In my last lecture, I’m going to talk about drums. And one of the things I’m going to argue is that they used drums in certain ways just as we use drums, in processions and things like that, but I’m going to argue that they also used drums as a way of scaring away demons. Demons have supersensitive hearing, and then if you bang on a drum repeatedly and really loudly, demons will run away.

The other way I’ve thought about this, which is not so much about objects, is to think about how emotional expressions are used in the Bible. To give you one example, in the Bible, with remarkably few exceptions, men love women but women are never said to love men. Women can love their children. God is said to love Israel, but Israel is actually never explicitly said to love God. And I suspect that the reason for all of this is that, whereas we think of love as [a] very mutual relationship, and a relationship between equals, and one that is mutually expressed between two loving partners, they thought of love hierarchically, as superiors love inferiors.

It seems like concepts of demons are pretty widely held in ancient religions. Do you have any thoughts on why that’s the case?

I think some of these are perfectly logical. They do not have the repertoire of answers for explaining why bad things happen. Why do I have this horrible cold? Well, I can explain that I teach in a college community where students live in residence halls that are simply incubators of germs, and then they come into my office, and they generously and graciously share their germs with me, and I get this horrible cold. But the ancients don’t have germ theory, they don’t have that kind of explanation, so they have to resort to different kinds of explanations to explain why bad things happen. Demons is a very common one. Why is someone ill? Why are there sudden and unexplained deaths? In the ancient world, giving birth was an incredibly dangerous proposition for women. As many as one in two children may have died in childbirth or shortly afterwards. It was a dramatically perceived danger that your newborn child is going to be snatched away, and they, almost without exception, described that as snatched away by a demon.

Do you think that this concept of demons has in any way influenced Judaism?

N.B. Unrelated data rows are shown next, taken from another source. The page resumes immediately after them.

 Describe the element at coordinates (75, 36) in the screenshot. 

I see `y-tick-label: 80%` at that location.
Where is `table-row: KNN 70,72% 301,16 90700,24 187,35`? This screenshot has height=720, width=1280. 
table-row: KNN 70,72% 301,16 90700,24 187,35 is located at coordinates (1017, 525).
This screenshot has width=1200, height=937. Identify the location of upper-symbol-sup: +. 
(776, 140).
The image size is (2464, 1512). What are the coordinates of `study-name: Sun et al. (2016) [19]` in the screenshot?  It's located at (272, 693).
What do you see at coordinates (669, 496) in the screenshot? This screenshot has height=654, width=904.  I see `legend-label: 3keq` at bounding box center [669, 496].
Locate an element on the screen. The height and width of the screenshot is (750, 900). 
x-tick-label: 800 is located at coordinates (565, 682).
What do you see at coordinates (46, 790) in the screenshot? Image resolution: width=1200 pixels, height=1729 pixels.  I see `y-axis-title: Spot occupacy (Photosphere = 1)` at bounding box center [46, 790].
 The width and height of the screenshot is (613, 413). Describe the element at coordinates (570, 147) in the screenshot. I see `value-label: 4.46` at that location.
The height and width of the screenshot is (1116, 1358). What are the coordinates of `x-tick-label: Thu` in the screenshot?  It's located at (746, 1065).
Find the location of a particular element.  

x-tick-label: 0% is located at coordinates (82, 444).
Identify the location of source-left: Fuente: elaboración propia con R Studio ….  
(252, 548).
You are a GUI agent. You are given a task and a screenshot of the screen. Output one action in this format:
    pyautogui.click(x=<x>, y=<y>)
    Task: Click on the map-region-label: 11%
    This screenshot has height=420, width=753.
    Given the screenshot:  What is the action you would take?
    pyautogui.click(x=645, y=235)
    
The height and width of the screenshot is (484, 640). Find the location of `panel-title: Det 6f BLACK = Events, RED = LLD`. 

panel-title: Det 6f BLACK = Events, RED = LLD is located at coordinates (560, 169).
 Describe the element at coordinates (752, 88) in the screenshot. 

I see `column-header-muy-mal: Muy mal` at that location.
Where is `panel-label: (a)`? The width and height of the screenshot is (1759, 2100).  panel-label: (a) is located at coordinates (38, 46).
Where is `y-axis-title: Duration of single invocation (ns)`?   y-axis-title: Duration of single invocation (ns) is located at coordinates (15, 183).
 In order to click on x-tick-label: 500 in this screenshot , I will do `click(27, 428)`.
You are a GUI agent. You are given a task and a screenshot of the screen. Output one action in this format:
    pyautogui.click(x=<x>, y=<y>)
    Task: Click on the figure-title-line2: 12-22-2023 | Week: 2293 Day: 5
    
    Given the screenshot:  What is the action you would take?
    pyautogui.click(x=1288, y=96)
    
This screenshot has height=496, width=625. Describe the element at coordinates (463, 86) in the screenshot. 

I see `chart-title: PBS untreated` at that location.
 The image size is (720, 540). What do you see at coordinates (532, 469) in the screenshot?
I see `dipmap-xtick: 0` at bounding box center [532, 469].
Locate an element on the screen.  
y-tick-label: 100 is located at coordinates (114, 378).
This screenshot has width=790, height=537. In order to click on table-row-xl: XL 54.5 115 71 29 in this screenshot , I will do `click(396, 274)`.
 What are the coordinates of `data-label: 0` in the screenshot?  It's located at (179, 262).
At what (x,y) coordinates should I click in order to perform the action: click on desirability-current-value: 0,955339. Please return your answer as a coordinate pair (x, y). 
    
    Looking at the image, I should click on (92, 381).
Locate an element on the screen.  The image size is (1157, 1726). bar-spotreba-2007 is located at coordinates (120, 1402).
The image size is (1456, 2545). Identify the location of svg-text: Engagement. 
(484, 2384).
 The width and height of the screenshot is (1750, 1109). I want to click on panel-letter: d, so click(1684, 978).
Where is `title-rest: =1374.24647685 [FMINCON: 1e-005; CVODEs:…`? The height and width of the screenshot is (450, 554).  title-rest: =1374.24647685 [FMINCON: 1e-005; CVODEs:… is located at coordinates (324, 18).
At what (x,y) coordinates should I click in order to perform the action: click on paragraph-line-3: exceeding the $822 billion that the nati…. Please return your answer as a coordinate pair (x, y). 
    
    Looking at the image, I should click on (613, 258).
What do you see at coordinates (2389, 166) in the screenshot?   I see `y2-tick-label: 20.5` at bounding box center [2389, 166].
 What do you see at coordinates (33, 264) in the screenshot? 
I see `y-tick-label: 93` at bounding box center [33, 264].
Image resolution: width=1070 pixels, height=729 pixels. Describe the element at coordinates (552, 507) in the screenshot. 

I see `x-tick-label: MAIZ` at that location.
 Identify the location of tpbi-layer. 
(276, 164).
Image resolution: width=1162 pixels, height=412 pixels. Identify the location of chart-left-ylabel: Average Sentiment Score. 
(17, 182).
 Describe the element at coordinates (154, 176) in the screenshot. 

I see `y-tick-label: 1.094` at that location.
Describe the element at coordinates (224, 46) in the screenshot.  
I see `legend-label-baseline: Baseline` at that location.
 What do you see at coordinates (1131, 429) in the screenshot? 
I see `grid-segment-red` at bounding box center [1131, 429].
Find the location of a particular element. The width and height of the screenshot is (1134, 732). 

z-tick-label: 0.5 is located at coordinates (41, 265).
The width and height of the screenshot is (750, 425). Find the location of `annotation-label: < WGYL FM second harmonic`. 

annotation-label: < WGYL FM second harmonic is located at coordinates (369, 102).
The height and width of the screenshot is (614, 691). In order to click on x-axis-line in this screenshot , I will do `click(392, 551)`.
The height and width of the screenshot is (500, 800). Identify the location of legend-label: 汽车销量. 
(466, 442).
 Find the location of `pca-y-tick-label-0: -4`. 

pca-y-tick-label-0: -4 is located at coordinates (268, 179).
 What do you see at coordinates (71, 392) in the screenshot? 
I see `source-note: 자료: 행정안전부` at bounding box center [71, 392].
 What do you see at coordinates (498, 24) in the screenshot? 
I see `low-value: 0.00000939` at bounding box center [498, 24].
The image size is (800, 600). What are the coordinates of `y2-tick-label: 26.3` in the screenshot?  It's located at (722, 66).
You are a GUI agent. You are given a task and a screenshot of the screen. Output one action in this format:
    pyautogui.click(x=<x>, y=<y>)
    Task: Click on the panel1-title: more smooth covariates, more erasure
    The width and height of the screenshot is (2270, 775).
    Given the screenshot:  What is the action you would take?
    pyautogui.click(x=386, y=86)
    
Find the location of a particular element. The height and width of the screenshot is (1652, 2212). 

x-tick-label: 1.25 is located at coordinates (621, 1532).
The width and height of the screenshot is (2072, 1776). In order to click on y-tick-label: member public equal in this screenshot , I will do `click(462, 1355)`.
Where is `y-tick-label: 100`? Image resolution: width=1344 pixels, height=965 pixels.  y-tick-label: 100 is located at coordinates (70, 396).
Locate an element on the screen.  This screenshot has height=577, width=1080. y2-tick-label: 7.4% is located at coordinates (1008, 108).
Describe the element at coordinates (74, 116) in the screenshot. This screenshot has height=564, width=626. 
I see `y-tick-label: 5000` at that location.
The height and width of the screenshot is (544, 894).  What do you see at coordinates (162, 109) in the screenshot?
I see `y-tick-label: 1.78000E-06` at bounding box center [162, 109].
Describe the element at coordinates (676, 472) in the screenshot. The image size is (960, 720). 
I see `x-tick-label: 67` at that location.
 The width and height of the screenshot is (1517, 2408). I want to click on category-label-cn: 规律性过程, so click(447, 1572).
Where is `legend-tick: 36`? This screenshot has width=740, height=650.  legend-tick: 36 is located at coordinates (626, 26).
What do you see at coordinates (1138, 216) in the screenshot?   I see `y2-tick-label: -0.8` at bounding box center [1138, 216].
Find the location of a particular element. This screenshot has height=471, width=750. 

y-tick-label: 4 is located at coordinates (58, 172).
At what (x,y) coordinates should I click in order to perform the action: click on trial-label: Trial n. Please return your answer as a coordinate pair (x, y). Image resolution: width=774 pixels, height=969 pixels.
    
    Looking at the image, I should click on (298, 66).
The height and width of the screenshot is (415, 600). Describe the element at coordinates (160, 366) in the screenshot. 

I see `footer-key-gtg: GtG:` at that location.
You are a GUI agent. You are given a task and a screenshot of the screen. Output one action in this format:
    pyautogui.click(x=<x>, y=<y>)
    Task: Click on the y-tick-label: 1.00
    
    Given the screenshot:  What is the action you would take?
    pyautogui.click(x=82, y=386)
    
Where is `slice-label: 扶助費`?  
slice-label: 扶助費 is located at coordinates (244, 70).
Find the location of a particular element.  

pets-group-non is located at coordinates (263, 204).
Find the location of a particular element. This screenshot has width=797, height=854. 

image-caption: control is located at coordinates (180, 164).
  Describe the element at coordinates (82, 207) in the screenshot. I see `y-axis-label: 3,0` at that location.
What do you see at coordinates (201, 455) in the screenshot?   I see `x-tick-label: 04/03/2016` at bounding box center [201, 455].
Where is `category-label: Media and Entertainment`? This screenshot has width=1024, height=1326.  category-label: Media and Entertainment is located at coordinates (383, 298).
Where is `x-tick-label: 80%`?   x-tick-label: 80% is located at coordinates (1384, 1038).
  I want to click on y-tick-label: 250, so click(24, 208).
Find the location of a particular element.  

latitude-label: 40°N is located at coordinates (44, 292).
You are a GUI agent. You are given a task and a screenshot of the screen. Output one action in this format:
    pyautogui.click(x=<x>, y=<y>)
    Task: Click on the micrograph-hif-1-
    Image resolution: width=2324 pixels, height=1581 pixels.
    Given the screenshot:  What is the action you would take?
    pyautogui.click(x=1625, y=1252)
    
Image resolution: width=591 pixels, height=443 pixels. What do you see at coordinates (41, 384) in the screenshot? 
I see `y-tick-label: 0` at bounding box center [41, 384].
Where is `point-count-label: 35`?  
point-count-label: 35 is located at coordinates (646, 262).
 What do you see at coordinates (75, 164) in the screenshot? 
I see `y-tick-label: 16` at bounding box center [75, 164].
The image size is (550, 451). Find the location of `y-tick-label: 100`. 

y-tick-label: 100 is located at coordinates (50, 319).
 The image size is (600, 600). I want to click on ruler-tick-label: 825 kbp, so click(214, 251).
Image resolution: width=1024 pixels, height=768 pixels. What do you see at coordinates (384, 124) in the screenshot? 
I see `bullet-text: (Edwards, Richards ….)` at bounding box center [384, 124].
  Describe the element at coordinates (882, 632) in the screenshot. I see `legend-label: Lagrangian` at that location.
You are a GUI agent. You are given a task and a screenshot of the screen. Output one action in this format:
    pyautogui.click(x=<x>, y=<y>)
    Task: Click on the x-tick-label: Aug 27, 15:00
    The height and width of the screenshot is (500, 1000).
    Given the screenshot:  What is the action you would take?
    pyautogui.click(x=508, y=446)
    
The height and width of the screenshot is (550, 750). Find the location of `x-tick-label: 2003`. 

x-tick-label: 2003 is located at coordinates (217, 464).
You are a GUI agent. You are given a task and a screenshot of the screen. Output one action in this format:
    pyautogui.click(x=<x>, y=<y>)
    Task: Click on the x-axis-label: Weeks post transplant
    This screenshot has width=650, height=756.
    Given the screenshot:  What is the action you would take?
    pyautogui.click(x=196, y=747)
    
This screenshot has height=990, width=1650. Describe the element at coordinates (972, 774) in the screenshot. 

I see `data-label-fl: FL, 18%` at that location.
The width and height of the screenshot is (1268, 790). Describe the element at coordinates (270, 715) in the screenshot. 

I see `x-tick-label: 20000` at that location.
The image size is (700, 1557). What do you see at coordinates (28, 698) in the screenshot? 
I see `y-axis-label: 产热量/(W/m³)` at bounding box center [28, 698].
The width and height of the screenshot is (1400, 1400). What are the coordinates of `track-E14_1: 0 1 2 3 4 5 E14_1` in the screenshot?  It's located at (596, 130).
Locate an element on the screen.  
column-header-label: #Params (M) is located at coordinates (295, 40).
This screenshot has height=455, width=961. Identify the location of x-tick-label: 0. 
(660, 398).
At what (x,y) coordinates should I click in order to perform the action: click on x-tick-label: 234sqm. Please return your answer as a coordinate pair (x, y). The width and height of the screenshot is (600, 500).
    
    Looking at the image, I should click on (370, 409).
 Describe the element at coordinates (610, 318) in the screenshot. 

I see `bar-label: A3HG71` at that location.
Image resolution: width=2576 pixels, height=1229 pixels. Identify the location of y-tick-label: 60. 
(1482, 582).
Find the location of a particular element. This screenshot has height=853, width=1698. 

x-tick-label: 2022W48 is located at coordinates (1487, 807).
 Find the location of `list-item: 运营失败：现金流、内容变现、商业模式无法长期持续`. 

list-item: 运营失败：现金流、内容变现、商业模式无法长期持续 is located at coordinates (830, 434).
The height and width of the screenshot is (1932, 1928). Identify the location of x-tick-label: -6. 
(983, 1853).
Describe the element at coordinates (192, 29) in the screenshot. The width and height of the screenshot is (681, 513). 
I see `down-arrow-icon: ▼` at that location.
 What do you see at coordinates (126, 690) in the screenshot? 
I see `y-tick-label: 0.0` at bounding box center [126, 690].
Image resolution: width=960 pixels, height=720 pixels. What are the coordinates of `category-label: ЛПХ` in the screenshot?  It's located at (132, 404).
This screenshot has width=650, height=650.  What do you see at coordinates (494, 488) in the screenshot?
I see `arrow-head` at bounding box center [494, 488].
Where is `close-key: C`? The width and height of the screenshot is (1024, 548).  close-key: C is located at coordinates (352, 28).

Sure. One of the places we most commonly see it is if we read the stories of one of the world’s most famous Jews, Jesus. Jesus is constantly excising demons from people who come to him begging to be healed. There’s very clearly a widespread belief in Jesus’ world that you’re inflicted with demons.

But I’ll tell you one that interests me that comes down into the modern period: If you go to a Jewish wedding, the very last event of a Jewish wedding is that the groom takes a wine glass and stomps it under his foot. It’s a great moment in the wedding, since it signals that that’s the end of the wedding and everyone applauds. If you ask the rabbi who’s officiating at the wedding, he’ll tell you that it’s because even though weddings are really joyful occasions, we want to remember some of the sad events of Jewish history, especially the destruction of the great Jewish temple that once stood in Jerusalem. Smashing the wine glass is a way of reminding ourselves of the sorrows of our past, even in the moment of our greatest happiness. It’s all very sweet, it’s very hokey — it’s just wrong. If you go back and look at medieval traditions where they write about smashing this glass, which they did, it’s because demons are greatly attracted to occasions of happiness. Demons hate human happiness. So demons want to come screw up human happiness and show up in abundance at weddings because it’s a very happy moment for human beings. So how do you get rid of demons? Again, demons are scared of sudden loud noises, so if you smash a glass, the demon will flee. But to me it’s fascinating that that tradition carries down into modern Judaism without really anybody in the community understanding what the roots of that tradition are.